Tantadel

mayo 19, 2013

El novedoso PRI


La salida de Humberto Benítez Treviño de la Profeco, tiene muchas lecturas. ¿Cuál hará la hija incómoda al pedir dinero al papá para actualizar su guardarropa? Los medios mostraron júbilo y el PRD y el PAN se sumaron: efectivamente hay un presidente sensato, justo y con cinco mexiquenses menos en sus filas. La mayoría mantiene el escepticismo natural luego del paso depredador de varias décadas dominadas por el PRI. Recuerda que la política mexicana se hizo amigable con el dinero y los funcionarios, al salir de sus cargos, estaban convertidos en grandes empresarios e inversionistas. La lista de los corruptos es infinita.

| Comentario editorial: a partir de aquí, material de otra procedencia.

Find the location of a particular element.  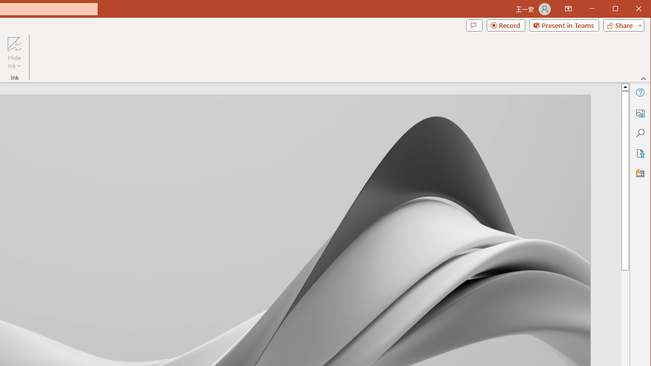

'Line up' is located at coordinates (625, 86).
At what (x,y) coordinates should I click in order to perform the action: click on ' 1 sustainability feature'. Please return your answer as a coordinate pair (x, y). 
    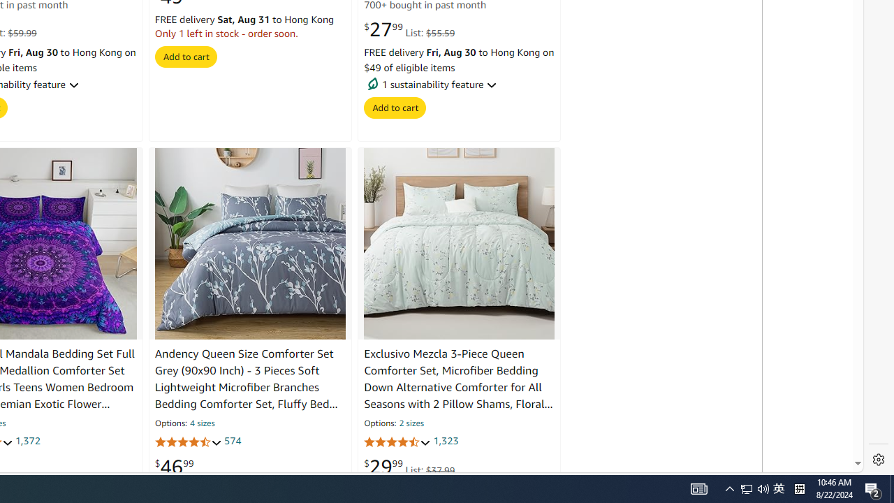
    Looking at the image, I should click on (459, 85).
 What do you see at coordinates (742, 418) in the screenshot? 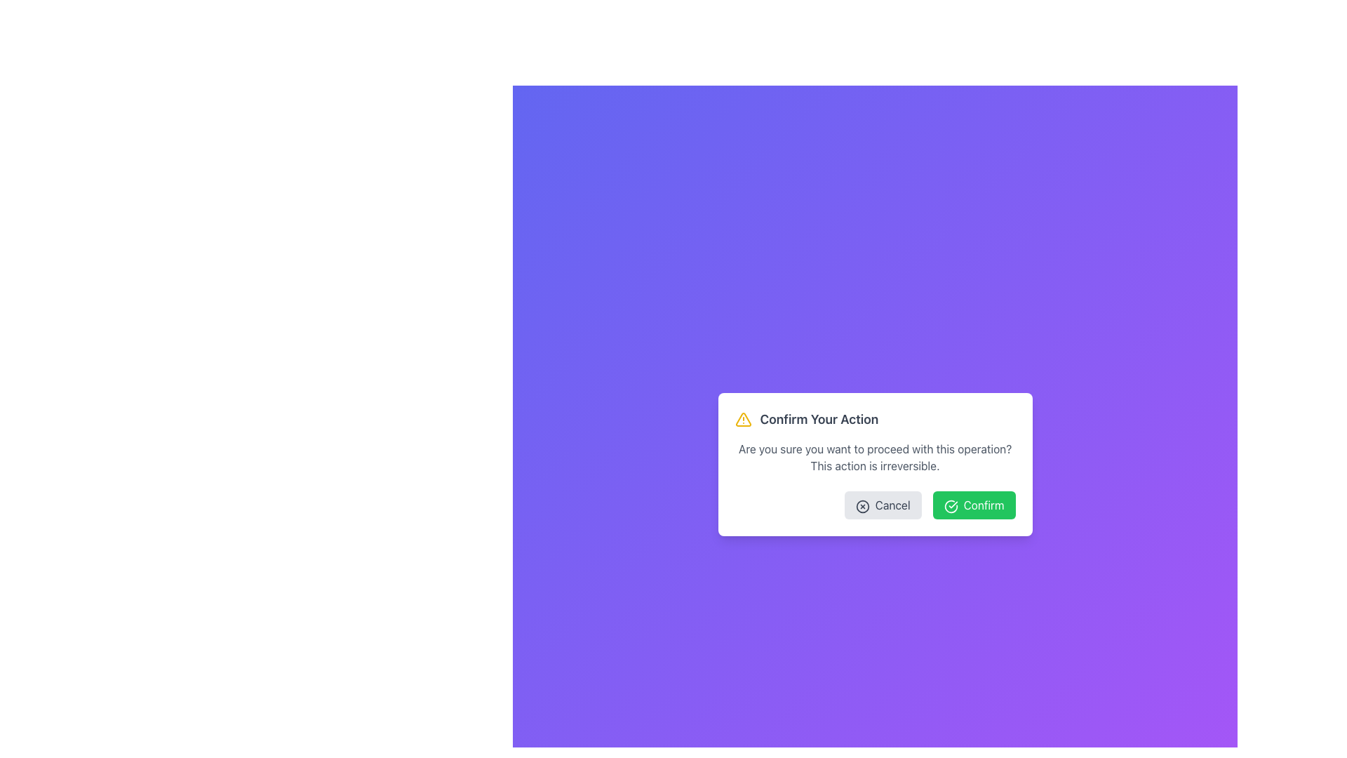
I see `the triangular perimeter component of the alert icon in the top left corner of the 'Confirm Your Action' modal dialog` at bounding box center [742, 418].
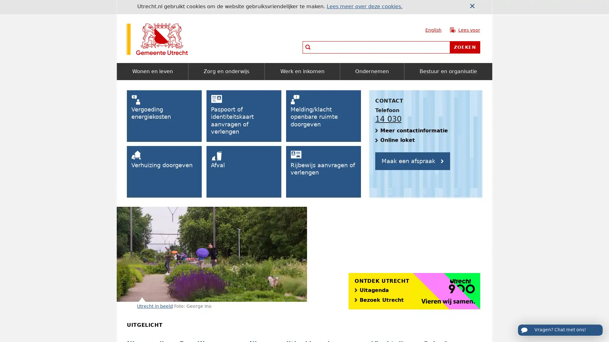 The image size is (609, 342). I want to click on Lees voor, so click(464, 30).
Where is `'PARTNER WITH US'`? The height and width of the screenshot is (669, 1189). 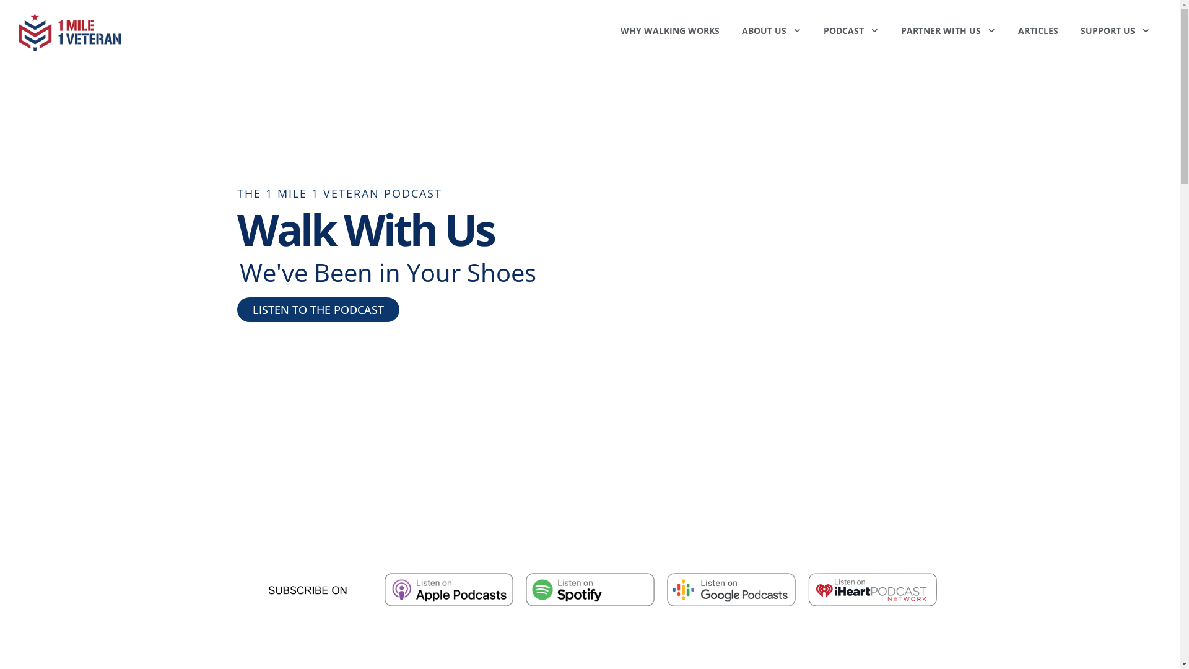
'PARTNER WITH US' is located at coordinates (889, 30).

Lo adecuado es mostrar serenidad y esperar a que el sexenio avance. En todo caso, el despido de Benítez Treviño se debe a la crítica social expresada por los medios. De no ser así, seguiría en el cargo: él no fue culpable sino el mesero que no le concedió a su hija la mesa exigida. Ah, y los solícitos funcionarios que sin una reflexión política procedieron a sancionar al restaurante.

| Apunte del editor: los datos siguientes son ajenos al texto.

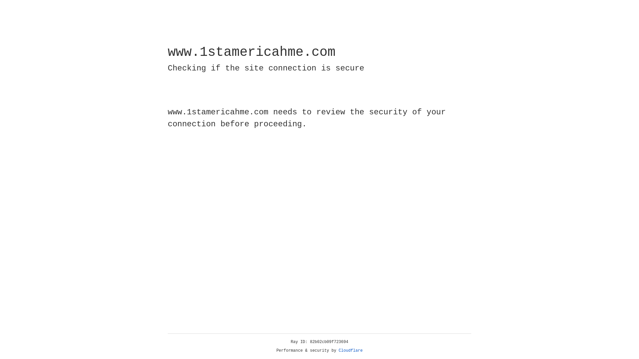  What do you see at coordinates (350, 351) in the screenshot?
I see `'Cloudflare'` at bounding box center [350, 351].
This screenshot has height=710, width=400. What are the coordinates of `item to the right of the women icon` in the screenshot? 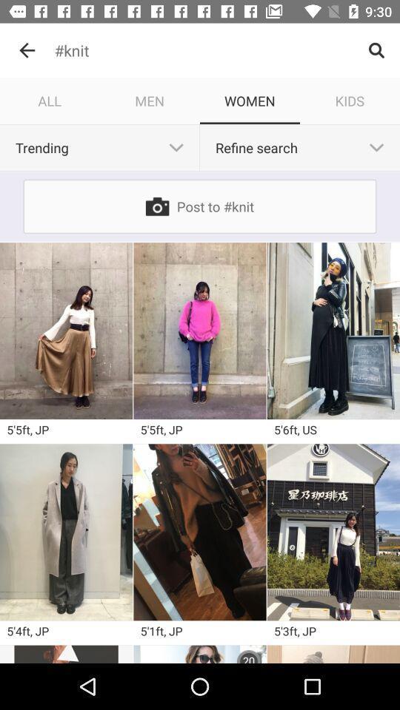 It's located at (349, 100).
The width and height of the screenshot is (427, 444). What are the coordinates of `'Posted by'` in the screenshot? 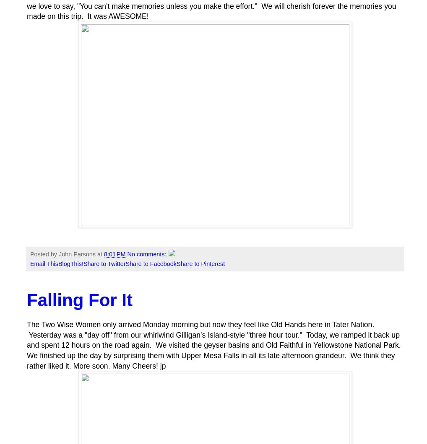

La solución de Peña Nieto fue espectacular. El propio secretario de Gobernación la puso ante los periodistas. Fue una medida natural en países avanzados en su administración. Una vez, en plática con funcionarios de alto rango, dije que los periodistas debían ser críticos severos de la gestión pública. Uno preguntó: ¿Y si el funcionario realiza un buen trabajo? Entonces, repuse, el comunicador guarda silencio, les pagan muy bien por cumplir con su tarea. Eso es lo que hizo Peña Nieto.
 Si somos realistas y severos, el PRI jamás acabará de amortizar sus culpas. No hay Purgatorio para ellos. No es una frase rencorosa sino el recuerdo persistente de un turbio y autoritario actuar. No retrocedamos mucho, basta con ver cómo gobernó Mario Marín en Puebla: salió millonario y con una familia que alardea su fortuna en revistas de sociales. Añadamos al recién salido de Tabasco, Andrés Granier, quien habla de un guardarropa excesivo; nadie en el estado desconoce que él y su parentela gozan de una sobrada cantidad de propiedades y dinero. Si al menos fueran discretos.
No se trata de culpar a uno o cien priistas, sino de recordar la manera en que han gobernado. El nuevo mandatario deberá hacer un gran esfuerzo para que los mexicanos eliminemos la imagen del autoritarismo draconiano o de la corrupción voraz. De probarnos la transformación, el PRI podría asegurar su presencia en Los Pinos más tiempo. No lo sé: la historia es imborrable y terca.
Que los hubo honestos es cierto. Pero eran rarezas, la nación padeció excesos atroces bajo Alemán, Echeverría o López Portillo, cuyo primogénito era “el orgullo de su nepotismo”, hechos que están en la memoria colectiva. Los indicadores internacionales siempre han visto a México como potencia en corrupción y de ella no escapa ningún rubro. No sólo es Roberto Madrazo robándose varios kilómetros en una maratón, lo es también modificar la edad de un seleccionado de jóvenes futbolistas para que jugaran fuera del país.
 La lucha contra la corrupción aparece y desaparece. Cuando llegó a un nivel severo, Miguel de la Madrid creó la Secretaría de la Contraloría para frenarla. No lo consiguió, no obstante, pudo crear más empleos para los políticos, entonces sólo del PRI.
La remoción (el término es adecuado, ya Benítez encontrará otro buen empleo, cuando la tempestad amaine) trajo aires purificadores, pero no acaban de despejar el cielo bajo el cual se ha movido un borrascoso PRI. Viendo bien las cosas, no sólo este partido ha disfrutado de la corrupción, asimismo lo han hecho los perredistas en donde han gobernado y, desde luego, el panismo que se declaraba enemigo mortal de dicha calamidad nacional. En doce años consiguió sumarse a la corrupción e irse al tercer sitio electoral. Es posible que como funcionario, Benítez haya sido aceptable, pero no supo educar a sus hijos, dejó de lado el republicanismo ejemplar que presumió.